Training shouldn’t all be a grind

A HillRunner.com community member I follow on Strava often titles his lunch hour runs “Recess”. I love this!

Many of us are thinking about 2024 goals and how we are going to achieve them. Maybe we’re even using the word “resolution” to describe what we want to accomplish in 2024.

We often set goals or resolutions based on things we’re not good at. We’re usually not good at those things because we don’t like them. This year, I’d like to challenge you to find ways to make those things you don’t like a little more fun or at least less of a drag so you’re more likely to successfully accomplish those goals.

I’ll use myself as an example. I don’t like strength training and I dislike weight rooms even more than I dislike strength training in general. However, I know strength is important for my overall health, not to mention a tool in remaining a more resilient and even faster runner. So I really want to get in some kind of strength training.

Given these restraints, I try to find the best compromise. I despise weight rooms? Fine, do bodyweight exercises at home. I don’t like long strength workouts and have trouble fitting them into my day? A lot can be done in 30 minutes or under. Even 15 minutes is better than nothing.

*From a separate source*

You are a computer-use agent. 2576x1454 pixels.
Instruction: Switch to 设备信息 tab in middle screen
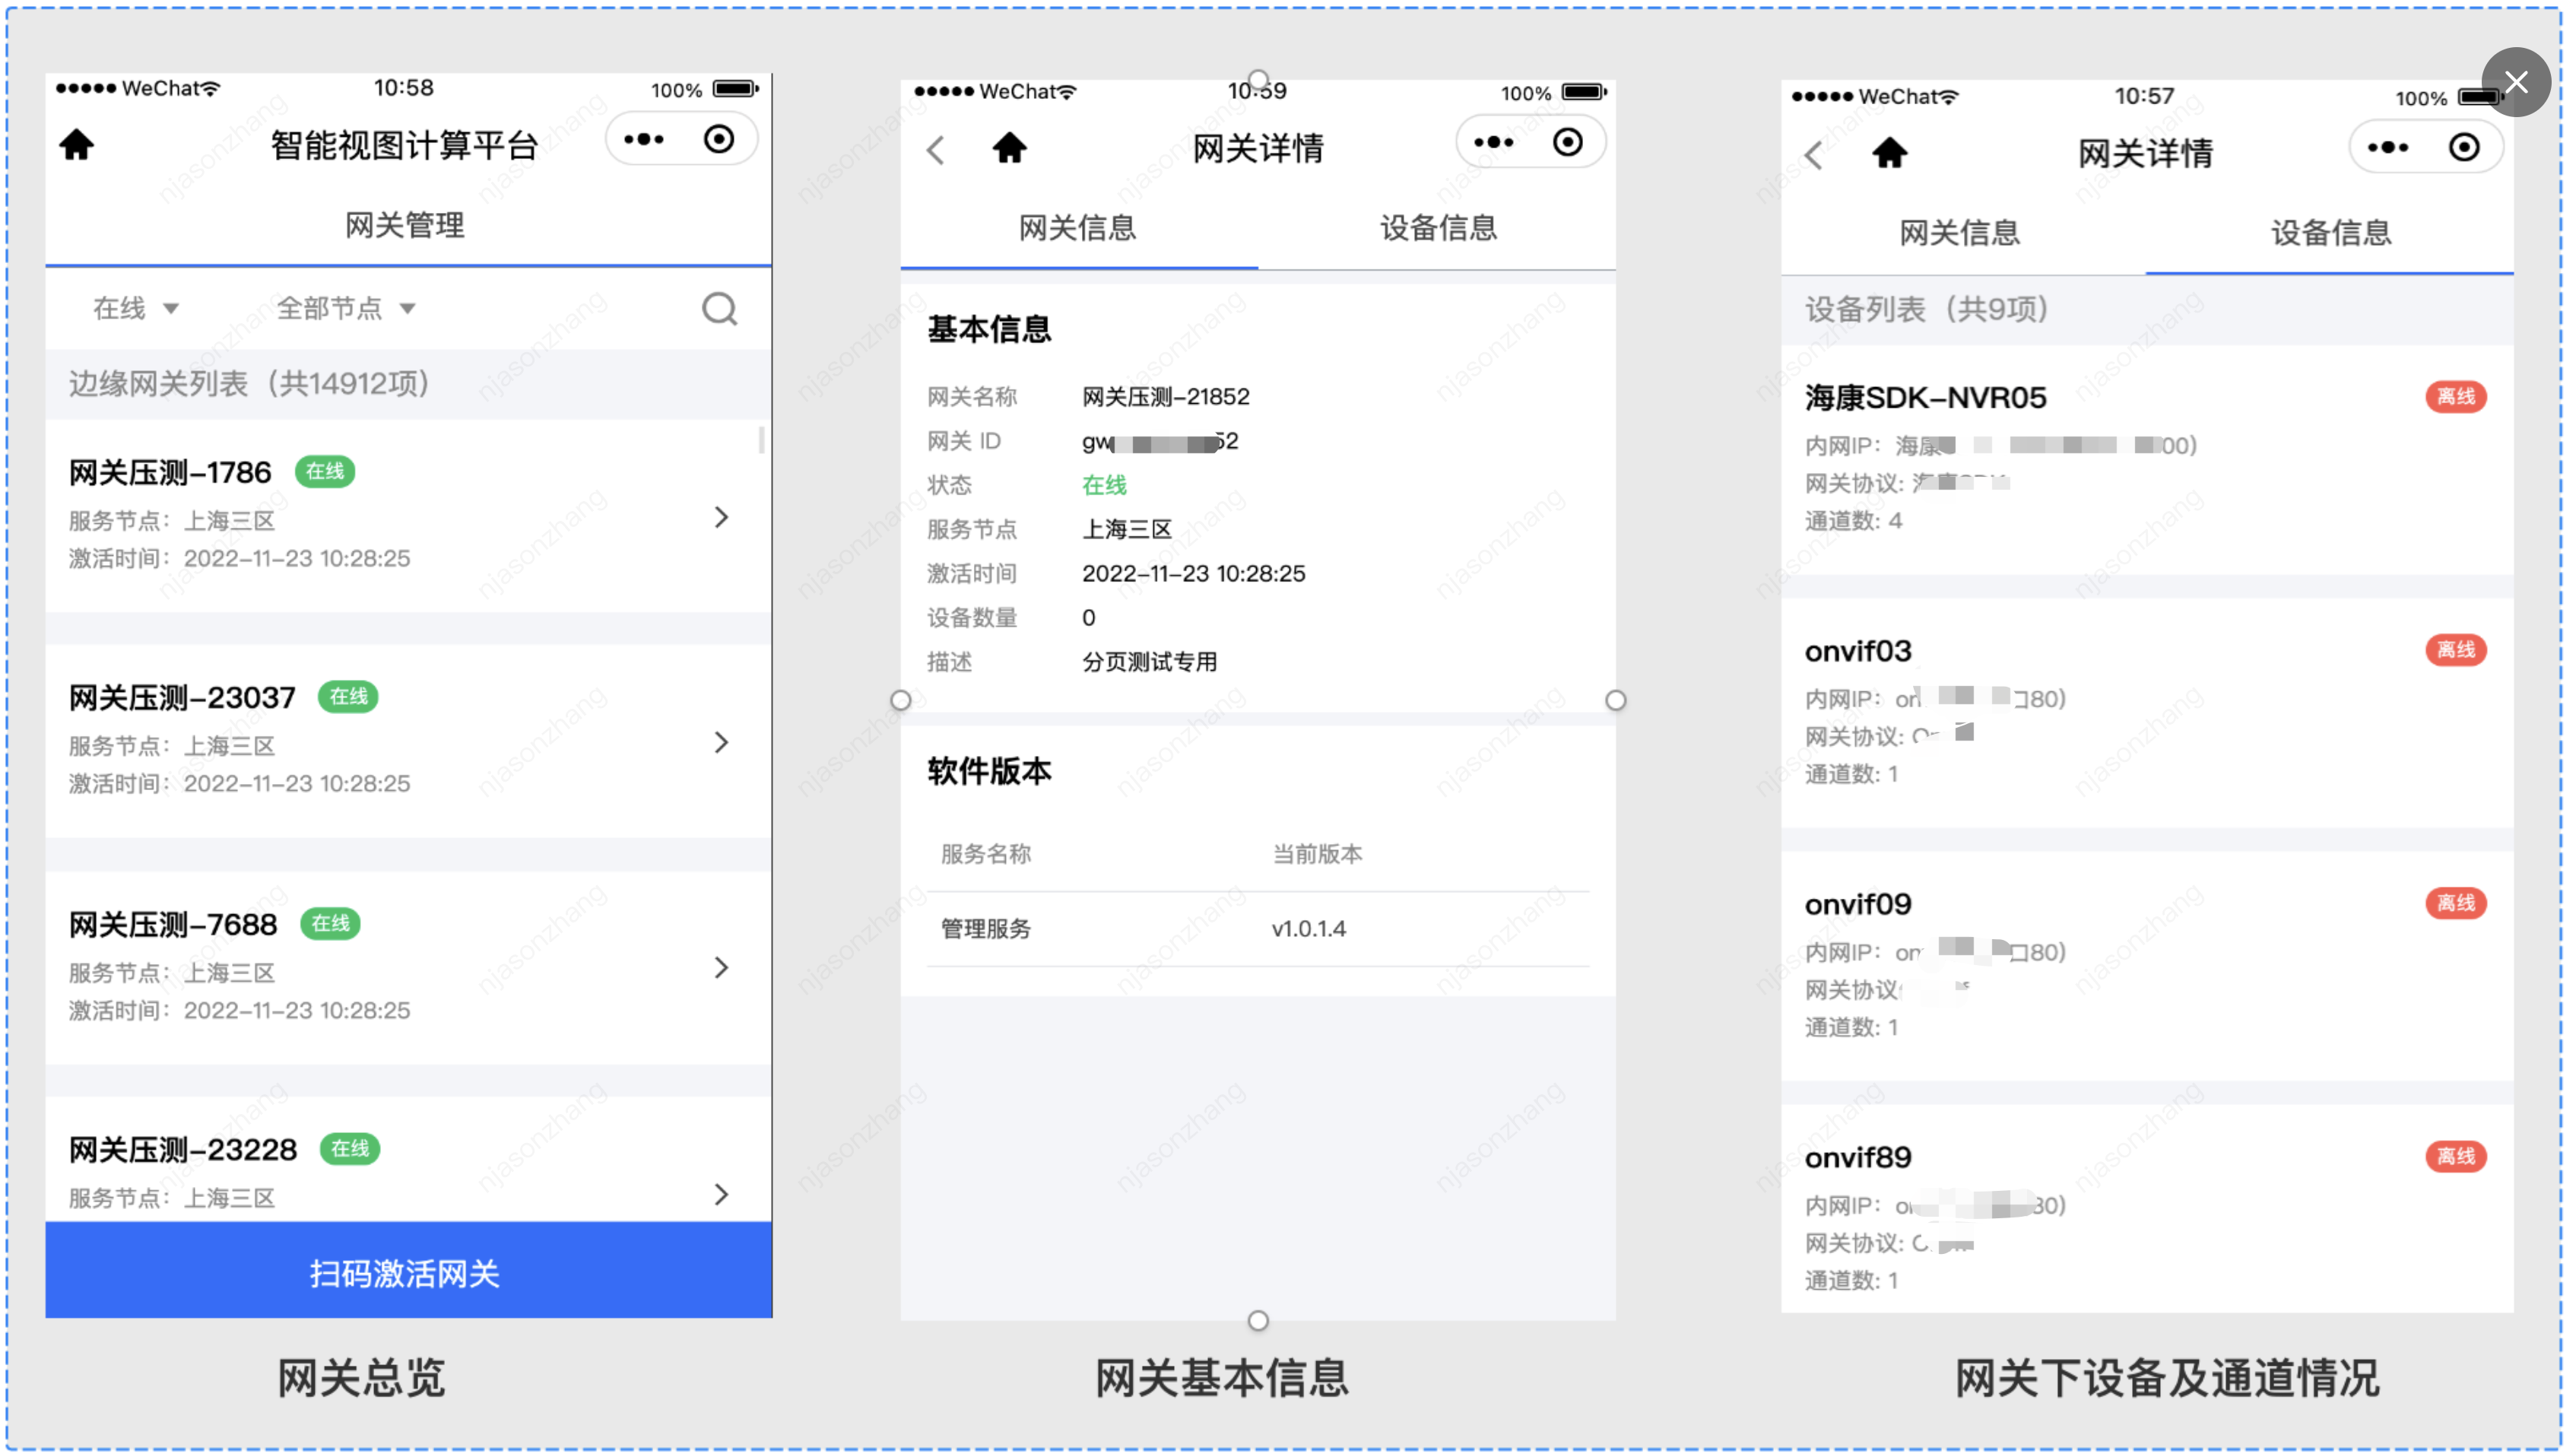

Likewise for even running itself. I’ve said it before and I’ll say it again: as much as I love running, if you don’t like it, you should find something else. Yes, I’m telling some people to NOT run. If you despise running the way I despise the weight room, what else can you do? Is walking better? Riding bike? Rollerblading? What things do you like to do? Figure out what you do enjoy and do that, even if it means I’m telling you not to run.

In short, find something you like to do enough that you will think of it as “recess” if at all possible. If you can do that, you are far more likely to succeed.